Penrith Panthers: No trips out of Sydney until Round 11
One of the constants that keeps coming up is the idea of match day travel and how hard that’ll be to adjust too. Penrith are in the favoured position, though, of potentially never having to do it.

Their first away game out of Sydney comes against the Titans in Round 11, and the NRL have left the door open for normal travel and operations to have resumed by then.

The chance of teams being allowed to stay in hotels might seem slim, but while other teams will be boarding planes on the morning of game day, the Panthers won’t have to do it, and already with two wins to their name, plus the Knights and Warriors in their sights to start the season, they could be four and zero in no time.


South Sydney Rabbitohs: Six weeks to confirm a position
While some teams have mind-numbingly tough runs at points throughout the season, South Sydney have the Roosters and the Storm and then six weeks when they can virtually book their spot in the finals.

A run featuring the Titans, Warriors, Panthers, Bulldogs, Tigers and Knights won’t be striking fear into the heart of a team like South Sydney, so while some teams are in virtual must-win positions in Rounds 3 and 4, they can quite conceivably lose those two games but come out at the end of Round 10 with seven wins on the board.

Cody Walker and the Rabbitohs celebrate.

(Matt King/Getty Images)

St George Illawarra Dragons: The nine-week stretch from hell
All in all, the Dragons can’t be too disappointed with their draw.

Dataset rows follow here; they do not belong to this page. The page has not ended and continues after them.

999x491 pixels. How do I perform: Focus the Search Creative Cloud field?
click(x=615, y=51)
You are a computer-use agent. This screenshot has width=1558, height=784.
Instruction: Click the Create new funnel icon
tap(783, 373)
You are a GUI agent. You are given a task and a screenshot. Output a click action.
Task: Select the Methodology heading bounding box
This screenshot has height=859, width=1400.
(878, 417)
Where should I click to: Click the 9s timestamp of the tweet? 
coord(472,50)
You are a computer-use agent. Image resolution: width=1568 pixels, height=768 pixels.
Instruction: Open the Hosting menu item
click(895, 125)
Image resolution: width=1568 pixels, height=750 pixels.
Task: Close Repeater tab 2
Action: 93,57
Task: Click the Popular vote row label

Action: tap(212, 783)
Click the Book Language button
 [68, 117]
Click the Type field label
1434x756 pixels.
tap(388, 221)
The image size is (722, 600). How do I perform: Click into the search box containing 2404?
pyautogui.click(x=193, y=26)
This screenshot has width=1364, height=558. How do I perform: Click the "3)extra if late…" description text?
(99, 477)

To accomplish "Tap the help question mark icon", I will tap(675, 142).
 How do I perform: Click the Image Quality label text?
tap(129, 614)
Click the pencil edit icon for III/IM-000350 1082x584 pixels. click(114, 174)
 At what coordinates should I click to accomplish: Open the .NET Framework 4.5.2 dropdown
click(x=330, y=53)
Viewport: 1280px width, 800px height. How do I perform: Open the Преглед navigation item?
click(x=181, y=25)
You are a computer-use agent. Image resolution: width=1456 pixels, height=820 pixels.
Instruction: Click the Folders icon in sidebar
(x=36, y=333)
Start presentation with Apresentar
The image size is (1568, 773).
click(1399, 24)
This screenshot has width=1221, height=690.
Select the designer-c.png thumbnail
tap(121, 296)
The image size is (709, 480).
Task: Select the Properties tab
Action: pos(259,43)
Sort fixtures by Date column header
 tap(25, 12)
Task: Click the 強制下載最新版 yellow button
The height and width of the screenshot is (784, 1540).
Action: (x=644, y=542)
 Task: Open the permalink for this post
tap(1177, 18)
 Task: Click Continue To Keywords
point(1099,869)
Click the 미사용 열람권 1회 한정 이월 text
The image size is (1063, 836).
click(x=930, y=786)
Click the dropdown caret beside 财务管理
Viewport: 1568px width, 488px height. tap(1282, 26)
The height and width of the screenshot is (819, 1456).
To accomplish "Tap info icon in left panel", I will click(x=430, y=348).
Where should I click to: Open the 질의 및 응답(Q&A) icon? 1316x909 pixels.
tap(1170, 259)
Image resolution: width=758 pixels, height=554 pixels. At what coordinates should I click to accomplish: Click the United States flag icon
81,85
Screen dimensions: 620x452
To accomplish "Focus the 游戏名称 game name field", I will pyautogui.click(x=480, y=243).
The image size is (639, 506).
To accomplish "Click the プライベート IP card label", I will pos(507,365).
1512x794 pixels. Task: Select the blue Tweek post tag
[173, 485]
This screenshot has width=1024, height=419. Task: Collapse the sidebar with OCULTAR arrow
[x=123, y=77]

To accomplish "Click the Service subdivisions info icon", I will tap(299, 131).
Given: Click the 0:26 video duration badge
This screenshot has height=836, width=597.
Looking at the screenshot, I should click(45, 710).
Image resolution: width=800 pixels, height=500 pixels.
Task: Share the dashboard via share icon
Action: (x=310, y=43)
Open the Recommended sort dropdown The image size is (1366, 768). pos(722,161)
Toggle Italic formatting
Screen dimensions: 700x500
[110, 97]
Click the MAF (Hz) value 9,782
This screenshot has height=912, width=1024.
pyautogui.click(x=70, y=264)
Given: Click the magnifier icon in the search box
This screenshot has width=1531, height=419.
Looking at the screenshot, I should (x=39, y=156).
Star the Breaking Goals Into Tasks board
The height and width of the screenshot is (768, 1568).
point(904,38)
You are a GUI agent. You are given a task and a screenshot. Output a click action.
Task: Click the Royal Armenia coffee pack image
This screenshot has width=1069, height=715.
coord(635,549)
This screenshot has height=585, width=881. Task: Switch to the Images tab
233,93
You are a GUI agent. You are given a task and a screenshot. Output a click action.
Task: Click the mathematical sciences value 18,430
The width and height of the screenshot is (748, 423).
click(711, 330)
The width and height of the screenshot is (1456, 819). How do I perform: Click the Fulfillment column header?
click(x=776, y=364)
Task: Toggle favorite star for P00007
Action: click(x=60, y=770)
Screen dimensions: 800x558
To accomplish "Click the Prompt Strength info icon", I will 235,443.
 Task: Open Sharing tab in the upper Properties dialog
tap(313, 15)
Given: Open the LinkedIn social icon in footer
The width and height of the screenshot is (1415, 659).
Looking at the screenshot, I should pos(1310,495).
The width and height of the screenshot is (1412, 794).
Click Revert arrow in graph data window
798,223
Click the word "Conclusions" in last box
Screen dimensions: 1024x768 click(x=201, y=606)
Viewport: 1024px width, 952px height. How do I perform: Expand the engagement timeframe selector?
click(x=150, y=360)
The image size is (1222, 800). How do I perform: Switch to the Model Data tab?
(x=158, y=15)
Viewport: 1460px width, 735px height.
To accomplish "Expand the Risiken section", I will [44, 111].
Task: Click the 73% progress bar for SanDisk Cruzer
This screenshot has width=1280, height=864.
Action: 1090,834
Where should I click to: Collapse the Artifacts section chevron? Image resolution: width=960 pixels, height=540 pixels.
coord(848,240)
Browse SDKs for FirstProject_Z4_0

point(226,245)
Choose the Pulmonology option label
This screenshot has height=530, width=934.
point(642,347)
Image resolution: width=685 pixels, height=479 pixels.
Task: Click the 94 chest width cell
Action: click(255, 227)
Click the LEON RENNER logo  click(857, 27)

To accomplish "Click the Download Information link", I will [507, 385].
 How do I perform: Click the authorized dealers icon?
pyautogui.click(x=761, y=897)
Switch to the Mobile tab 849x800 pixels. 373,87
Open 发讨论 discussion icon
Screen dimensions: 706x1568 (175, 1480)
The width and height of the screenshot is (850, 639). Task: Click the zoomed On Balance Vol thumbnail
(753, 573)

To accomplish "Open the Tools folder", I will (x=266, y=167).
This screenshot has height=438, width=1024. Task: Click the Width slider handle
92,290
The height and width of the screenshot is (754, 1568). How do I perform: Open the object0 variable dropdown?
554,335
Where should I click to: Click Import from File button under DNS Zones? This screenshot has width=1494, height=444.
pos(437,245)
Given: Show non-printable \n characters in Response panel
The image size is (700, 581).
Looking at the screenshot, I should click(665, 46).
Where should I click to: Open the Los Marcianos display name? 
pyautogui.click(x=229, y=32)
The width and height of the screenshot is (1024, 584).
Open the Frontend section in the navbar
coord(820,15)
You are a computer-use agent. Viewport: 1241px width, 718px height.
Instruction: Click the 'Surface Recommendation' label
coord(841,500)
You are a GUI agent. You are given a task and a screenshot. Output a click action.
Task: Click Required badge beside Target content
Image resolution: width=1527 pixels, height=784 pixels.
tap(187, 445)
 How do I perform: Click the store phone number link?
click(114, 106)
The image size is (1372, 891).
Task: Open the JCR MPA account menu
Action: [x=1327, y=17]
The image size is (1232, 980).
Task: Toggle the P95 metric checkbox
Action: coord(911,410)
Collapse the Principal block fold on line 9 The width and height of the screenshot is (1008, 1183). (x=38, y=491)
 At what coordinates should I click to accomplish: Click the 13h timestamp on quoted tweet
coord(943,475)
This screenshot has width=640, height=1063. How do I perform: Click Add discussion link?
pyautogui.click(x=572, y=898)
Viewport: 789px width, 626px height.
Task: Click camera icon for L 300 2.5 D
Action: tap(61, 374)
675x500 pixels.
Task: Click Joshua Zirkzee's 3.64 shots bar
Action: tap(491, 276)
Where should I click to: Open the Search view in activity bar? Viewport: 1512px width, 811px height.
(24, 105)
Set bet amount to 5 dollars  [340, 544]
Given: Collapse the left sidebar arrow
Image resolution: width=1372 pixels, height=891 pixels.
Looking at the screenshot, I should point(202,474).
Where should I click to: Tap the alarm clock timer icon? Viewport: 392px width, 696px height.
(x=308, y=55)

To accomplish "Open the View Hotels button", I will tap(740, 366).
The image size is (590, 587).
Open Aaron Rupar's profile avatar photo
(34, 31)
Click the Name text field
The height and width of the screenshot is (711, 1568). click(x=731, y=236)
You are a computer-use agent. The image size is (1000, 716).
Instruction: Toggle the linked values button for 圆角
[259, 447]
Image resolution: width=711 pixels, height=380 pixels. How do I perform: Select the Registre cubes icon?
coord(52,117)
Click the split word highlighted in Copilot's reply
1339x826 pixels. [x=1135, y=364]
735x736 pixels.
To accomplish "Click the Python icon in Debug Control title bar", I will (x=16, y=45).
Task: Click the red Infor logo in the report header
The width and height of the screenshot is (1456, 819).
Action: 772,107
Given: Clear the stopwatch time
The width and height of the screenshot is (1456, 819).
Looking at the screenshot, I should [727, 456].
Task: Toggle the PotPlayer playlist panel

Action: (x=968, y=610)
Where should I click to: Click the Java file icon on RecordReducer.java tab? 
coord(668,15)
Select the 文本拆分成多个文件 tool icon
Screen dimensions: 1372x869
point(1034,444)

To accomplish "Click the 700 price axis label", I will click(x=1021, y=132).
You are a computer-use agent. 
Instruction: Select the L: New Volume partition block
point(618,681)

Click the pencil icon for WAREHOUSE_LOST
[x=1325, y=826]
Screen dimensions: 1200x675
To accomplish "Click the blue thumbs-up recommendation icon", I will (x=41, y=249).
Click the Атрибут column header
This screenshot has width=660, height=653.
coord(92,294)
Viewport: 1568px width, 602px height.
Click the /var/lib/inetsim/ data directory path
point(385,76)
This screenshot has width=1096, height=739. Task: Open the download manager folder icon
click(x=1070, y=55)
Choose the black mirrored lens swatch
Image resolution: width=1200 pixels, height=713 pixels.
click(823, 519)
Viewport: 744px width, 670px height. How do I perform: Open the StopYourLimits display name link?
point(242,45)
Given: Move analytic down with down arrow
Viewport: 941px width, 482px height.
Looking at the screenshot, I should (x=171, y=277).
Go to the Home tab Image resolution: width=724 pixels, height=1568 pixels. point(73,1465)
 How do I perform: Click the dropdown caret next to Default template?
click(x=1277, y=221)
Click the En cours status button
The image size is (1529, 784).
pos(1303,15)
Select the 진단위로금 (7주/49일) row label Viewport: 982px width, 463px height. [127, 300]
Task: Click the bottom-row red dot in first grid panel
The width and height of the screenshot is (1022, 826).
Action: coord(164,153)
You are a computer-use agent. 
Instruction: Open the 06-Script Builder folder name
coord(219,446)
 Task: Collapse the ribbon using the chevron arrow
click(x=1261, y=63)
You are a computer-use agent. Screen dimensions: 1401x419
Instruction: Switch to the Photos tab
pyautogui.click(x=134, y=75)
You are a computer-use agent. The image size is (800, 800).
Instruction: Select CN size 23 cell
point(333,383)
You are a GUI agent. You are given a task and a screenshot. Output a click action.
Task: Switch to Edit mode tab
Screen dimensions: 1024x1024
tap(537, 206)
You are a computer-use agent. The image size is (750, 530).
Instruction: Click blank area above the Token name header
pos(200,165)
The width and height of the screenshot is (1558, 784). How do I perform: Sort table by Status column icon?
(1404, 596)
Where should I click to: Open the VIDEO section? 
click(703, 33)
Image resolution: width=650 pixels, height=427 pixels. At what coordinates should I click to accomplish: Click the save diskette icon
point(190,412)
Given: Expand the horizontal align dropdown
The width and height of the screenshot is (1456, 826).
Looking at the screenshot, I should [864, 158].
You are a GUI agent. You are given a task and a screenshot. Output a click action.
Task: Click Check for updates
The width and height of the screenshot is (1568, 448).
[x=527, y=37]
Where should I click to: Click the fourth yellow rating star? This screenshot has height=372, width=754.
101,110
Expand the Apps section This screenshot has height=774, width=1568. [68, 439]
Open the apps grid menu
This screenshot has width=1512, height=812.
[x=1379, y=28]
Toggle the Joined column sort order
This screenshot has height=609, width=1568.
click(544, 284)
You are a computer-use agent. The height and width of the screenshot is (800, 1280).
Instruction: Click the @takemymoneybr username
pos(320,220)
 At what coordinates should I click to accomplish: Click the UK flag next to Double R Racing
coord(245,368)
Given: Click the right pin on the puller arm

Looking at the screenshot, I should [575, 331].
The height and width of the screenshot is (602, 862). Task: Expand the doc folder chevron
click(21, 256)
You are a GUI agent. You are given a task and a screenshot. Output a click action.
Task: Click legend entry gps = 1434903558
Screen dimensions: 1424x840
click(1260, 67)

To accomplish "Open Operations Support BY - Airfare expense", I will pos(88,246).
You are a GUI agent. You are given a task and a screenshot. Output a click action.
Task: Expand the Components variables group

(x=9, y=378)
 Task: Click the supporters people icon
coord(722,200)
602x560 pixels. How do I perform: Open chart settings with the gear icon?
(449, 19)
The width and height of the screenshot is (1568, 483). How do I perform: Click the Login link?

Their double-ups include the Sharks, Titans, Bulldogs, Raiders and Roosters.

They only burn two of their home games during the next seven weeks of neutral grounds, meaning they can play six out of the last 11 at Kogarah or Wollongong, and they get the chance to find some form against the Warriors and Bulldogs first up.

Their run from Round 7 though goes a little bit like this: Roosters (Bankwest), Raiders (Campbelltown), Sea Eagles (Campbelltown), Bulldogs (home), Sharks (away), Rabbitohs (home), Roosters (home), Eels (away), Broncos (away).

That run would make the top teams concerned. It could be one win in eight weeks unless the Red V find rapid improvement. It could also be the end of Paul McGregor.

Sydney Roosters: Making the top four might be impossible
Rabbitohs, Broncos, Dragons, Raiders, Storm. This is the double-up list for the Tricolours.


That is, in a word, hard. Not so much the Dragons, but the other four sides are no easybeats, and when they are already zero and two with likely consistency issues to come thanks to a new halves combination, it’s going to be tough.

The mark to make the top four is likely to be about 13 wins. That would mean they need to win 13 out of 18 games. It goes without saying that to make the top four they are going to need to beat some of those teams twice to make the top four.

Easier said than done, and the pressure will be applied quickly if they lose games when the season resumes.

Wests Tigers: Must be perfect early
Let’s finish with some controversy. I don’t see a single win for the Tigers in the final six weeks.

Roosters, Panthers, Sea Eagles, Rabbitohs, Storm and Eels. That is their run to close the season.


Even if they were to snag one or two, it means if they would need to win a minimum of eight games in the next 11 weeks. If they do that, then the above equation changes of course, because form would warrant that they keep winning.

But making the finals, on the surface, seems to be just about off the table for the Tigers.

What do you make of your teams draw?